Eventually, the following variables were created in my case:
- hourly consumption of the previous day
- hourly consumption of the same day of the week the prior week
- previous day daily average
- time indicator variables such as hour of day, day of week, weekday/weekend flag, and possibly day of year
The above set is in addition to the weather variables that would have been made available at the time of the load forecast, the most important of which are dry bulb temperature and humidity.
c. RNN
Where’s the fun if we didn’t experiment with recurrent neural net? This class of prediction prolem, of which weather forecast itself is a cannonical example, lends naturally to this approach, although implementation (using generator when doing the batch processing) and model selection (playing with different architectures of layers and hidden units) may be too much of a chore to go through for business cases that can be well-served by the more explainable models in the prior sections. Not to mention that if the training time involved for RNN is on the scale of hours instead of minutes, the forecast itself may be stale before it even becomes available.
Regardless, I find the exercise illuminating if not for practising keeping track of things especially in a generator context:
def generator(data, lookback, delay, min_index, max_index,
shuffle=False, batchsize=168, step=1):
if max_index is None:
max_index = len(data) - delay - 1
i = min_index + lookback
while 1:
if shuffle:
rows = np.random.randint(min_index + lookback, max_index, size=batchsize)
else:
if i + batchsize >= max_index:
i = min_index + lookback
# np.arange(start, stop(not including))
rows = np.arange(i, min(i + batchsize, max_index))
i += len(rows)
samples = np.zeros((len(rows),
lookback//step,
data.shape[-1]))
targets = np.zeros(len(rows), )
for j, row in enumerate(rows):
indices = range(rows[j] - lookback, rows[j], step)
samples[j] = data[indices]
targets[j] = data[rows[j] + delay][0]
yield samples, targets
Just for illustration, this is the final neural network architecture that I chose, with the loss function modified to get forecast of quantiles for boudning the uncertainty.
def tilted_loss(q,y,f):
e = (y-f)
return K.mean(K.maximum(q*e, (q-1)*e), axis=-1)
def build_rnn():
model = models.Sequential()
model.add(layers.Conv1D(32, 5, activation='relu',
input_shape=(None, train_data.shape[-1])))
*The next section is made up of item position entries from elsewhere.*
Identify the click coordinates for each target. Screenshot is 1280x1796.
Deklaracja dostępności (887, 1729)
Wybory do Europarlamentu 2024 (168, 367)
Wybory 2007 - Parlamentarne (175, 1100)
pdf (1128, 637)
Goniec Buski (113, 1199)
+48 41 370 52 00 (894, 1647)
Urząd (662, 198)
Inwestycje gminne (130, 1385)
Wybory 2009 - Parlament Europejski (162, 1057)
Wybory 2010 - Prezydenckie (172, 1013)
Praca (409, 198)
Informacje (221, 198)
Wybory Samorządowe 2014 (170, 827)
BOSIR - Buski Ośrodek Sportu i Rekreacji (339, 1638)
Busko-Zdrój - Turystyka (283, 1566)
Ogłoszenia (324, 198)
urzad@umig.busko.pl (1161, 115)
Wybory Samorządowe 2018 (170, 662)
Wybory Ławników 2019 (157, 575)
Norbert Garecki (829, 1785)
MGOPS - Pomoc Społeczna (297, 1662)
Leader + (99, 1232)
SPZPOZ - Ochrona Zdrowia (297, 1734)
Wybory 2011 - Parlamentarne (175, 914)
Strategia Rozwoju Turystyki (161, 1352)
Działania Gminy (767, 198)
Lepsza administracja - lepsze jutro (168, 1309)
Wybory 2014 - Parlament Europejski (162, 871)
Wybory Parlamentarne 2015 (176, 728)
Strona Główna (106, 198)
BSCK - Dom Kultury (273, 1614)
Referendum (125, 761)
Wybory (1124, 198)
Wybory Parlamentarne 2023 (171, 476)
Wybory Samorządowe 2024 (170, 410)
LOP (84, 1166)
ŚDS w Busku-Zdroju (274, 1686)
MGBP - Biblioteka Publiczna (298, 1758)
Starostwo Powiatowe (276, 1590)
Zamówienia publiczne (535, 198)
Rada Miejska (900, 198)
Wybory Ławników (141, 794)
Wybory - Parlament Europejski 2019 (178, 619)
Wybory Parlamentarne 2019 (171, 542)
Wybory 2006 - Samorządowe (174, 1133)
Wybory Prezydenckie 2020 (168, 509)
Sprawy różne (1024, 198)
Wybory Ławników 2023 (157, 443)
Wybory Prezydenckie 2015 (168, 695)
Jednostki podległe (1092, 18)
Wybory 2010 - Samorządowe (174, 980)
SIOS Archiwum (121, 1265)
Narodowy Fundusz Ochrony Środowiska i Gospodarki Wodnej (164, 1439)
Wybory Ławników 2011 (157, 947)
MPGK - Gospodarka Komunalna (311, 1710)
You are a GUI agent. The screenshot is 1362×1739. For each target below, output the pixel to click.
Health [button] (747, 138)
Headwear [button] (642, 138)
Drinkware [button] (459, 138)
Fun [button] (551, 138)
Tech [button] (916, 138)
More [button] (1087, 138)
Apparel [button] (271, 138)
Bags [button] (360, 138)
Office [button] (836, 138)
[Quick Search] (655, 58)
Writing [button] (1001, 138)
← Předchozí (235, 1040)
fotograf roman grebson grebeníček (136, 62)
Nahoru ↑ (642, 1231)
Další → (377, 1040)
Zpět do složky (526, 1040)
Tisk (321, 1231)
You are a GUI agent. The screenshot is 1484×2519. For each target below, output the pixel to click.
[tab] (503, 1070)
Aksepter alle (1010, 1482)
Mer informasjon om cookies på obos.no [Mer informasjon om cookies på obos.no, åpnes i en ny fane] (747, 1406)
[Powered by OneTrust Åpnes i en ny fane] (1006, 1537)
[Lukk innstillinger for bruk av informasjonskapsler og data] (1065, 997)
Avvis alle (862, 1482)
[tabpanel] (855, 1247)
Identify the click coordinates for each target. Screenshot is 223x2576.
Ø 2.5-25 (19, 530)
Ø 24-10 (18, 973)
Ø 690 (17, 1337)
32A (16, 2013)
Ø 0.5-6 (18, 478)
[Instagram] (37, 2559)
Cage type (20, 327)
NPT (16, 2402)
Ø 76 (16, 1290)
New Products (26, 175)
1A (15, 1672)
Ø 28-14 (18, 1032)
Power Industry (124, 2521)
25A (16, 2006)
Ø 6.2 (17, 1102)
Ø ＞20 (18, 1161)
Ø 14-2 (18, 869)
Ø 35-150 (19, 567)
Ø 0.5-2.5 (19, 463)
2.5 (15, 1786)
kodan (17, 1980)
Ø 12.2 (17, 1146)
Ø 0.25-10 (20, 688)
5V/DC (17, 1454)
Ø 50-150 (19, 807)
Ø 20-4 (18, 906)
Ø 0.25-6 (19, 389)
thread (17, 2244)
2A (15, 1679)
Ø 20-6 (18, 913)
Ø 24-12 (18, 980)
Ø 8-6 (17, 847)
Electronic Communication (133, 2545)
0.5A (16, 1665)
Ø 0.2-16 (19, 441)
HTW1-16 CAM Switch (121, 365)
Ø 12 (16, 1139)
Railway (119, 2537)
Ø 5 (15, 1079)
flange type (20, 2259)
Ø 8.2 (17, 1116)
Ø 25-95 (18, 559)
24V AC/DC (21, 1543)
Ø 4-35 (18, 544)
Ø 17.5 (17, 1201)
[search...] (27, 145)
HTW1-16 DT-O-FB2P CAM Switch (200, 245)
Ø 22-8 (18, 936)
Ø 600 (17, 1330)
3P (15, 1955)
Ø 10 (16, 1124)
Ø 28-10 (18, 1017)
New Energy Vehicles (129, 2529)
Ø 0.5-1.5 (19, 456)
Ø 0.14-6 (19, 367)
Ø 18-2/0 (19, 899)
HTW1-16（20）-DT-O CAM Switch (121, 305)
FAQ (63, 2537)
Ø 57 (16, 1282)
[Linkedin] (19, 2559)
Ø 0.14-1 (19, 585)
model.add(layers.MaxPooling1D(3))
model.add(layers.Conv1D(32, 5, activation='relu'))
model.add(layers.GRU(32))
model.add(layers.Dense(1))
model.compile(optimizer='rmsprop', loss=lambda y,f: tilted_loss(quantile,y,f), metrics=['mae'])
return model
quantile = 0.5
model_rnn = build_rnn()
model_rnn.summary()
history_rnn = model_rnn.fit_generator(train_gen,
steps_per_epoch=365,
epochs=20,
validation_data=val_gen,
validation_steps=50,
callbacks = [
callbacks.ReduceLROnPlateau(factor=.5, patience=3, verbose=1)
])
test_metrics_rnn = model_rnn.evaluate_generator(test_gen, steps=10)
3. Performance
As I used the RNN model to forecast 2 weeks, the model did not have the benefit of having usable weather forecast information. It is not surprising that the MAPE (mean absolute percent error) over a one year test set is around 10% (shown below for a one week period with 95% prediction interval and against actual),
versus 5% of the decision tree model.

Both models lose quite a bit of accuracy toward the end of the period shown (even though the decision tree regressor catches up with actual data on a daily basis) as the test location experienced an unprecedented cold snap for a couple of days. I guess nothing says predictions are only as good as what past data can teach you as well as this snapshot.